Learning lessons from no-tilling beans and terminating rye

Dale Launstein shows that reduced tillage and cover crops improved soil structure and productivity
Launstein says their system of reduced tillage along with cover crops has improved soil structure and productivity

To control white mold, they run about 85% corn-on-corn and 15% beans. They’ve been no-tilling soybeans into cornstalks and rye, then terminating the rye. “We’ve learned a lot from early mistakes,” he said. “Before we had the air seeder, we planted beans with a 24-row planter and planted 30-inch rows.

“When the beans started coming up, the rye was about mid-thigh. And we didn’t want to accidentally drive on the beans and snap them off, so we just let the beans get bigger and then sprayed off the rye when it was waist high,” he explained. “We killed the rye, but it didn’t all fall down and we were wondering what the beans were going to yield on that field. But it yielded right with everything else. We learned that in a wet year, don’t worry about the moisture loss from rye. And in a drier year, you’ll be able to quickly terminate your cover crop.”

On the bean acres, the Launsteins average 75 bushels to 80 bushels per acre. Cover crops, which help with weed control on corn acres as well, have improved yield consistency.

Learning to love cover crops

Rapidly greening cover crops
In early April, cover crops were greening up rapidly.

Launstein said he’s learning to love cover crops because they mellow the soil. “This will be year No. 3 where we’re committed to cover crops on all acres,” he said. “They’re definitely pulling nutrients back up to the top where we can start over with it on the next crop.”
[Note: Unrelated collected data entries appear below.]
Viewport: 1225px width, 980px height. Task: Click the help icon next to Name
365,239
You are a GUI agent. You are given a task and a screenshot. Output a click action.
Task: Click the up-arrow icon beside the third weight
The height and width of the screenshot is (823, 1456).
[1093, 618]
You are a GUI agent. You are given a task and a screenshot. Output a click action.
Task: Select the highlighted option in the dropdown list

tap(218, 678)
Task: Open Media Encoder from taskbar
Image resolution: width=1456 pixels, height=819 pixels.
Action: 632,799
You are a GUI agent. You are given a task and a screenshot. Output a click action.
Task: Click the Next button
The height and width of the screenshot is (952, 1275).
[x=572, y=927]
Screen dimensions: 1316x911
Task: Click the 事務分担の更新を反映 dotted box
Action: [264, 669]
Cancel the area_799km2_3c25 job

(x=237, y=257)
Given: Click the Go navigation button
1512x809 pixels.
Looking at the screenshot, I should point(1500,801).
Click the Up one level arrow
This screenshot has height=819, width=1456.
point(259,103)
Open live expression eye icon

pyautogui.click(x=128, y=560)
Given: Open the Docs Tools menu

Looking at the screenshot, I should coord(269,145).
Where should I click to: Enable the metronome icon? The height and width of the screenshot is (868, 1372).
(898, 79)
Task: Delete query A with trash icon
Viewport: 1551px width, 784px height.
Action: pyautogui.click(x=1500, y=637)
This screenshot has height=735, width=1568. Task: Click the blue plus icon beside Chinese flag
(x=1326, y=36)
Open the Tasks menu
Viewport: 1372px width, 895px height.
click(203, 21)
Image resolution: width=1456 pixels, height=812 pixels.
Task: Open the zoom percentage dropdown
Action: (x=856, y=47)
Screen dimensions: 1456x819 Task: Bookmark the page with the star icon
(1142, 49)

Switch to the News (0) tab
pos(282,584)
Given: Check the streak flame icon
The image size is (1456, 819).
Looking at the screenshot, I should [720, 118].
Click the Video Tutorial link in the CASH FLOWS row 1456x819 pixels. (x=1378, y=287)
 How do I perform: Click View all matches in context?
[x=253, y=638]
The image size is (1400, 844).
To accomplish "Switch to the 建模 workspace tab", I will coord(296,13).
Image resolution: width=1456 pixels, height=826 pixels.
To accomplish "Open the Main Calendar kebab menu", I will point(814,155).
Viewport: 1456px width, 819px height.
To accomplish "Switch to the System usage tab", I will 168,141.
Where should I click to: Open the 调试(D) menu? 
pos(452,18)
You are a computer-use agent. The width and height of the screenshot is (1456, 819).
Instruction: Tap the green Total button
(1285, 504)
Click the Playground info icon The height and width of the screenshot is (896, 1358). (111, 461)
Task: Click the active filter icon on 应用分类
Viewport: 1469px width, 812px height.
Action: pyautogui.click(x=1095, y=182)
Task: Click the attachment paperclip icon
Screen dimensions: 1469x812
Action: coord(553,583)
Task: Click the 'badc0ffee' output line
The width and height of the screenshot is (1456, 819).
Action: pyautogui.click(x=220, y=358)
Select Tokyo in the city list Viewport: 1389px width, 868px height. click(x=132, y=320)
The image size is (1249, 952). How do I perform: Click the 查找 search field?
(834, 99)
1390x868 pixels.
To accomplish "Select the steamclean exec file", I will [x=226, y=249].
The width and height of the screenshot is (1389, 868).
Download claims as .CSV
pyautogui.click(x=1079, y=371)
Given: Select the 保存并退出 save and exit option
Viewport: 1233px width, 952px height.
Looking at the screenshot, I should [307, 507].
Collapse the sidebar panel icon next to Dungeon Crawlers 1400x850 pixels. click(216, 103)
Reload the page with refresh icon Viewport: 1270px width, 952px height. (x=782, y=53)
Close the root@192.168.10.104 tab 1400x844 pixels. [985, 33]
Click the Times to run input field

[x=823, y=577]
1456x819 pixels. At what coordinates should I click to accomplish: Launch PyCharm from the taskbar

They also experimented with tillage radishes as a cover crop in a prevent plant field in 2019. “We did a lot of drain tile work, then planted radishes, and then did more tile connections the next spring behind those radishes,” Launstein continued. “Every time I dug a connection on my field, those radishes had loosened the soil down about 2 feet in the ground.” 

During the spring of 2020, farmer friends from eastern Iowa visited Grundy County multiple times to investigate his strip-till and cover crop methods. “We went digging through the different fields, and they were completely amazed at how much the soil structure changed from the cover crop – even if it’s only 6 inches tall in the spring – and how much it cuts down on your side wall compaction,” he said.

Improving mistreated farmland

Launstein rents about 75% of the land he farms and has a system to turn mistreated land around. “Pig manure and a cover crop combination seem to be a fast way to recover mistreated land,” he said. Fortunately, he has access to as much manure as needed; the Launsteins operate two hog finishing operations.

Manure is tested yearly to see what they can apply based on Iowa State University soil fertility recommendations. “What I’d really like to do is break down the nitrogen into smaller amounts and spoon-feed it more to the corn,” he said. “I’d like to put out some manure later on a standing crop at the base of the corn plant, to slowly blend the percentage of manure in and bring nitrogen out later in the growing season so it’s not loaded up so early.”